Excluding periphery disease and burger’s disease among all the diseases from which the entire plaintiffs were suffering, 11 dieases:
- Non-Hodgkin’s Lymphoma,
- Porphyria cutanea tarda,
- soft dissue sarcoma,
- Hodgkin’s Lymphoma,
- Lung Cancer,
- Larynx Cancer,
- Bronchus Cancer,
- Multiple myeloma,
- Prostate Cancer, and
- Type 2 Diabetes
were approved, 6,795 persons among the plaintiffs won the lawsuit, who, the judge decided, would be paid differently according to the degrees of damages from minimum six thousand dollars (US $6,000) to the maximum of forty-six thousand dollars (US $46,000).
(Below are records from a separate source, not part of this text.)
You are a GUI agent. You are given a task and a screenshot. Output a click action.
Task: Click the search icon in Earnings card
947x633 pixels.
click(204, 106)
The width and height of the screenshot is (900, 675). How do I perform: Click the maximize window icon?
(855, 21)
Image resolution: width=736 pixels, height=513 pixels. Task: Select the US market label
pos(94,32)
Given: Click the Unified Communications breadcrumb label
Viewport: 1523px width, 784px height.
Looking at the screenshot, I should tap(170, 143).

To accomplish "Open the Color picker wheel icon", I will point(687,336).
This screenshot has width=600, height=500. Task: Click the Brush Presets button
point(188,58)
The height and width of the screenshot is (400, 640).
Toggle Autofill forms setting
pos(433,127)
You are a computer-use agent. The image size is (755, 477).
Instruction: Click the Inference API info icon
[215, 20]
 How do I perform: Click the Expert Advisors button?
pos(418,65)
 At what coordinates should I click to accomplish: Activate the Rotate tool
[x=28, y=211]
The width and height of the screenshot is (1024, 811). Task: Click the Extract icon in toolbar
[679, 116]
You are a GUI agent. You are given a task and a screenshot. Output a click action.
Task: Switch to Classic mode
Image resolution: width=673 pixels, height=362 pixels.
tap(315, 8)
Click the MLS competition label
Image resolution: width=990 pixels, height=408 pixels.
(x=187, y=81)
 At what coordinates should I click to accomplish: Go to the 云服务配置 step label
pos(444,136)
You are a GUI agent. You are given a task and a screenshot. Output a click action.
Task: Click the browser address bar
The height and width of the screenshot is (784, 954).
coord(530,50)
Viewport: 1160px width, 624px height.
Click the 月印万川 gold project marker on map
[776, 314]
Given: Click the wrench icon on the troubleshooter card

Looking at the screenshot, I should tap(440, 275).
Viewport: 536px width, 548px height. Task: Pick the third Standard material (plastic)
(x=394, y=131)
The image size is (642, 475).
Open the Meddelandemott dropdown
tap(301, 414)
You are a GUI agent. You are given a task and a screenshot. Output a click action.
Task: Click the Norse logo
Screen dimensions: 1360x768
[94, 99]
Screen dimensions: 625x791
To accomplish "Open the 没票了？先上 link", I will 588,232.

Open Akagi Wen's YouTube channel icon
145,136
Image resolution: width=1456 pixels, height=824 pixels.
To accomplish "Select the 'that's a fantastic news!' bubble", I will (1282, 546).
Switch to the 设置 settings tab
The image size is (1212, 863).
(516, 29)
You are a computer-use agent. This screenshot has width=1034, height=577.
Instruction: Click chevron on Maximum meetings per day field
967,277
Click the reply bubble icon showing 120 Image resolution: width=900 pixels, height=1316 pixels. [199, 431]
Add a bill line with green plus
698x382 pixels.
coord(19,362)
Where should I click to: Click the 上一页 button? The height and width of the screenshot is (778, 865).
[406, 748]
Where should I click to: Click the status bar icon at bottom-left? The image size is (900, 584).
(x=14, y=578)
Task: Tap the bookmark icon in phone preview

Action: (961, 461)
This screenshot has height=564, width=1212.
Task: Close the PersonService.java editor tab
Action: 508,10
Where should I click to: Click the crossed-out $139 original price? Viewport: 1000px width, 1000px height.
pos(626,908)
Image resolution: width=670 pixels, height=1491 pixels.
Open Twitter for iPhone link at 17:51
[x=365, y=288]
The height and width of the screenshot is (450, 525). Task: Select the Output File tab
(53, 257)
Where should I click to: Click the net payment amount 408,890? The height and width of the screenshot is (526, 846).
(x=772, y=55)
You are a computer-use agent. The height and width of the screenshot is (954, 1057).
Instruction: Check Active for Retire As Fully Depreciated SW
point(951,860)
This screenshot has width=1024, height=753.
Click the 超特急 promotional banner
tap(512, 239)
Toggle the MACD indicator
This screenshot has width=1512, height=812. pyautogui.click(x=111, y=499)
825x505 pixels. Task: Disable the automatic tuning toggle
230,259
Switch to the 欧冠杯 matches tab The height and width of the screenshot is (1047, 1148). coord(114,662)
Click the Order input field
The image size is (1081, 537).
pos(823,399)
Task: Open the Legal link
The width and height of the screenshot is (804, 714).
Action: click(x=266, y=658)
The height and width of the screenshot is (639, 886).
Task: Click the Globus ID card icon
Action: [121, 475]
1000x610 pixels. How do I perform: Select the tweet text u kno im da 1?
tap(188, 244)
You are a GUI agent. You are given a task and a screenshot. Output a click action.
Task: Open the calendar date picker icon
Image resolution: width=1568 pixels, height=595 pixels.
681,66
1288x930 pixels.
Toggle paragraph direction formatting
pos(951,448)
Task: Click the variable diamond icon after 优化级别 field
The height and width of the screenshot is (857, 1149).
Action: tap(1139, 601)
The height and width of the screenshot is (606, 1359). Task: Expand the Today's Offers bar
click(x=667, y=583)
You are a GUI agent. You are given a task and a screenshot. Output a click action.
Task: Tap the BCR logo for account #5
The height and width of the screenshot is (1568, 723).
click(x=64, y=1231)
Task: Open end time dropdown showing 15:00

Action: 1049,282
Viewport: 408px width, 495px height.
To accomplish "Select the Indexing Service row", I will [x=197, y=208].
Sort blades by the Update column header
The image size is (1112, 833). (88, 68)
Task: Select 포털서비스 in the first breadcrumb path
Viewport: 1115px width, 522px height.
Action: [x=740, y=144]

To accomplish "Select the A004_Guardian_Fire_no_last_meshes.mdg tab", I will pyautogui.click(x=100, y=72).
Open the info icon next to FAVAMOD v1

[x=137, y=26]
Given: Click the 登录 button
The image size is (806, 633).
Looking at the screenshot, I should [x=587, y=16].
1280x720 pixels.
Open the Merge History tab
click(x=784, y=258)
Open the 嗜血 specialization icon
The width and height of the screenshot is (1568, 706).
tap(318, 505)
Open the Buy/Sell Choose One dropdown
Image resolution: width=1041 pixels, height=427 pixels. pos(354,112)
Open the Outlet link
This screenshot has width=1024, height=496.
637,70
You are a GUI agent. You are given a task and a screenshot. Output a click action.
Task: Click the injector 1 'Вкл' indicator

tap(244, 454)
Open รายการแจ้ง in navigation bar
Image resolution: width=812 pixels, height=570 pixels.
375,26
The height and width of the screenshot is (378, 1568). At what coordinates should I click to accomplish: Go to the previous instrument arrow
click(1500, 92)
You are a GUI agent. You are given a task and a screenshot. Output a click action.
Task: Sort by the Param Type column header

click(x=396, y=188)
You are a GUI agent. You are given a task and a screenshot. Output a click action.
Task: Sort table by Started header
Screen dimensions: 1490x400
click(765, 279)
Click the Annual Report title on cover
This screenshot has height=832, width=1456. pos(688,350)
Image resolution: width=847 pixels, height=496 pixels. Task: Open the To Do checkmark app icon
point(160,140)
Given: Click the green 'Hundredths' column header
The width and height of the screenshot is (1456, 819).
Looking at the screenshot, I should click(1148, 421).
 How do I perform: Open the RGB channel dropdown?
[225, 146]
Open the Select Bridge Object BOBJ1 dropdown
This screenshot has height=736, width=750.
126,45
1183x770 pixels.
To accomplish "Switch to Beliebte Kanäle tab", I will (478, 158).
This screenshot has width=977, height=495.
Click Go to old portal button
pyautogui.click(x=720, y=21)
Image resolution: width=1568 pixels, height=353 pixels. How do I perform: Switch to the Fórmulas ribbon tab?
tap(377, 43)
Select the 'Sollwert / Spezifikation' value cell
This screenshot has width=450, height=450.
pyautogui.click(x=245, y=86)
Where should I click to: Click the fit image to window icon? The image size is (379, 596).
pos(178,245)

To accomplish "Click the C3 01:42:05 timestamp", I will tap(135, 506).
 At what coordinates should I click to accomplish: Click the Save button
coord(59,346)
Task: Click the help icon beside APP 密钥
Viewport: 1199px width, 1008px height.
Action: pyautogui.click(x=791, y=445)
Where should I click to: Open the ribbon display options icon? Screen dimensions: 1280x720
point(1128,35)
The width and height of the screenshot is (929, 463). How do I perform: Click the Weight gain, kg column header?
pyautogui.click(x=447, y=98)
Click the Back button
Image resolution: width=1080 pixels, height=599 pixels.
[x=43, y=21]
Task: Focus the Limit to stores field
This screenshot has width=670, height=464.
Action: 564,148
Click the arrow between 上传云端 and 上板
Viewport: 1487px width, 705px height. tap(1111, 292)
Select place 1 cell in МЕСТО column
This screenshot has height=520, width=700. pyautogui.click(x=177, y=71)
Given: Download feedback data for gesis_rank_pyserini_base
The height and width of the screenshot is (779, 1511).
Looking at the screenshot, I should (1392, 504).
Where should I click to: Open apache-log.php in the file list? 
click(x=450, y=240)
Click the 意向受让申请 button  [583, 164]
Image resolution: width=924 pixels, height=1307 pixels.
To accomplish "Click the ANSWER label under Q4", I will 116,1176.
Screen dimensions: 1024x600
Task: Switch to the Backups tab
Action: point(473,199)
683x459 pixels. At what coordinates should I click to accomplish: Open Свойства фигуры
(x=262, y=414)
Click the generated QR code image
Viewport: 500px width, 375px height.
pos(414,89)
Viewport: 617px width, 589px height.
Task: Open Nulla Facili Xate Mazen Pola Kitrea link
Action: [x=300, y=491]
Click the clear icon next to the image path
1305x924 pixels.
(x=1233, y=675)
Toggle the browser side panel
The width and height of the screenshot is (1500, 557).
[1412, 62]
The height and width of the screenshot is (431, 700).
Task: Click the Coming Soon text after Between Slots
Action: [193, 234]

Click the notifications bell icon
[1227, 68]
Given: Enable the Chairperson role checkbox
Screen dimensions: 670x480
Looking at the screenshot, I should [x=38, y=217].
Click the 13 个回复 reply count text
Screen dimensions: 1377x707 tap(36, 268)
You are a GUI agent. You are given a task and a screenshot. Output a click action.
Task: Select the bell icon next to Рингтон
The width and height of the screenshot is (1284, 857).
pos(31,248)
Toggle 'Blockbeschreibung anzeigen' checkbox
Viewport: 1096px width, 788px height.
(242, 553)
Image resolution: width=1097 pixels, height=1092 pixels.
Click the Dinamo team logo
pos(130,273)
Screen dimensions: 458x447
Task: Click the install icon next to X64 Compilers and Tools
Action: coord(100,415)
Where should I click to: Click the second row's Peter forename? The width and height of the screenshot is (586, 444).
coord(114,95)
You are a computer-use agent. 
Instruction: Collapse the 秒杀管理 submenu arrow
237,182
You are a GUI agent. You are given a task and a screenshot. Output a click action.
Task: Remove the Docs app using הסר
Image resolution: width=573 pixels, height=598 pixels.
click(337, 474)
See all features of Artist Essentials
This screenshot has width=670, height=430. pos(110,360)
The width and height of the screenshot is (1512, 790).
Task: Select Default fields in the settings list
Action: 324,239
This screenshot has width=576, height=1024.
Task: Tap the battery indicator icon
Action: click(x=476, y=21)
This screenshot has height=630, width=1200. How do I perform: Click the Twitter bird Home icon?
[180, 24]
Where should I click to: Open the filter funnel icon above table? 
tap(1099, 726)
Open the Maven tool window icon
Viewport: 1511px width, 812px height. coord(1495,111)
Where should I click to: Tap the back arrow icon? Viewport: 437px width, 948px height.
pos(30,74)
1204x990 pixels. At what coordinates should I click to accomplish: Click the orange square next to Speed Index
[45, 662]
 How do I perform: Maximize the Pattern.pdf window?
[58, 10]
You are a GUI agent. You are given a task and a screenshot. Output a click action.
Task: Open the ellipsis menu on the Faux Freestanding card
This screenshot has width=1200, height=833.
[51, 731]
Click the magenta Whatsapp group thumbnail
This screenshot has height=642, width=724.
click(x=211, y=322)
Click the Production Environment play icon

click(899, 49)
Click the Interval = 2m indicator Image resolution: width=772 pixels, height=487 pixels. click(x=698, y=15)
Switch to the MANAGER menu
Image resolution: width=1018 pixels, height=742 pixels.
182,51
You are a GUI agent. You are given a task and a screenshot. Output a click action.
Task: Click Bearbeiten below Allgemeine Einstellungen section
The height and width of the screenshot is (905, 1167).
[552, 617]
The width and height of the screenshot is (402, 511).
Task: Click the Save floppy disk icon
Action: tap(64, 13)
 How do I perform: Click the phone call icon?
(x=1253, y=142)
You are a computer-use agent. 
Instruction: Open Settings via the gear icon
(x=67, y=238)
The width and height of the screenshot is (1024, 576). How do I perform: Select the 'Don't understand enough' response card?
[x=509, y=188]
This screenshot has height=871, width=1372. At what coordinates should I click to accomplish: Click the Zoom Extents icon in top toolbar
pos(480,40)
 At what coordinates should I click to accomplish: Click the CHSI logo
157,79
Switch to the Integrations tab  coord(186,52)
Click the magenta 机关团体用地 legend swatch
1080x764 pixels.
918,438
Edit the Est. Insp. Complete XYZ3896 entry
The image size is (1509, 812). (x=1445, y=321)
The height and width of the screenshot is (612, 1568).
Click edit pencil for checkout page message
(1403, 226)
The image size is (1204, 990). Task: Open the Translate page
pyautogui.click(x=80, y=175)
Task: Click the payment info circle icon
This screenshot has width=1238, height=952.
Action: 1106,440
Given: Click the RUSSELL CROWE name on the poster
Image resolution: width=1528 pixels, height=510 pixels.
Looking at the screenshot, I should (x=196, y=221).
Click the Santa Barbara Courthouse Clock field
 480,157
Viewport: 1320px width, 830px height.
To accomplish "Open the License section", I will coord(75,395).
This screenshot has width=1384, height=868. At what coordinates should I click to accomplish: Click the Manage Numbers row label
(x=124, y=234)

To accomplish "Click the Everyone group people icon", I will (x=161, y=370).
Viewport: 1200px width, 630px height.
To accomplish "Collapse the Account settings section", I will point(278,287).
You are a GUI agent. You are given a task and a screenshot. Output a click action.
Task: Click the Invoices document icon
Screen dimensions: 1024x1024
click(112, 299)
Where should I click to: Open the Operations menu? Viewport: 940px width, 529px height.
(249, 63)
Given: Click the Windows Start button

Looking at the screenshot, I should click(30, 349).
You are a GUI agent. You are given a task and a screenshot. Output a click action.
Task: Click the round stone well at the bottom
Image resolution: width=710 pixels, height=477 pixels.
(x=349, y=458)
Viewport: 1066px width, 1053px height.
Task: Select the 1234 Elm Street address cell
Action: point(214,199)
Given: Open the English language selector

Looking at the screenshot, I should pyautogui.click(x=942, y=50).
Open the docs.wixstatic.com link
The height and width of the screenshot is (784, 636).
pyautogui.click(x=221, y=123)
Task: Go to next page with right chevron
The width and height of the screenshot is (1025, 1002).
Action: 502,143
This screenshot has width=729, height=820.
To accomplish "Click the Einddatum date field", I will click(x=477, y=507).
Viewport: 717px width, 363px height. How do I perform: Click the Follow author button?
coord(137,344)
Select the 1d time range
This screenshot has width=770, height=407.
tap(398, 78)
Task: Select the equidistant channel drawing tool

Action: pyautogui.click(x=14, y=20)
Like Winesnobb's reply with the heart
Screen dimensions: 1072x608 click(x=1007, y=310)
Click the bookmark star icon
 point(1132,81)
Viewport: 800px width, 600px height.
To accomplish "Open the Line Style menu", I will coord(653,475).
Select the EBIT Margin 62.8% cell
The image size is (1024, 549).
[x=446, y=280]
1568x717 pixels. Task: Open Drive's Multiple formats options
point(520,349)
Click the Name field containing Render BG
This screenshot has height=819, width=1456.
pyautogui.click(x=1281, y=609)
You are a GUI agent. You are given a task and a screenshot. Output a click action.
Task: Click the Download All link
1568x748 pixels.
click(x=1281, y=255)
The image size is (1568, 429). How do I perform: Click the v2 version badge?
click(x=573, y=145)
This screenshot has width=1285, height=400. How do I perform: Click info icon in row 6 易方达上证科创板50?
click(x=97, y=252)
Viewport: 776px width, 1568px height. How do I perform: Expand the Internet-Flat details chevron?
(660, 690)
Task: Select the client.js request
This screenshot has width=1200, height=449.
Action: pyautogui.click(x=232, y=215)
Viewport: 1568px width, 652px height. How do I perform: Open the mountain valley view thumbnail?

In addition, the judge dismissed the request related to the remaining diseases including that of the second-generation peripheral neuropathy patients on the ground that the evidence is in short.
This judgment is considered to indicate that the manufacturers should be responsible for product liability and failure to perform the obligation of notifying such product to the user, instead of a problem of casual relation of Agent Orange and extinctive prescription.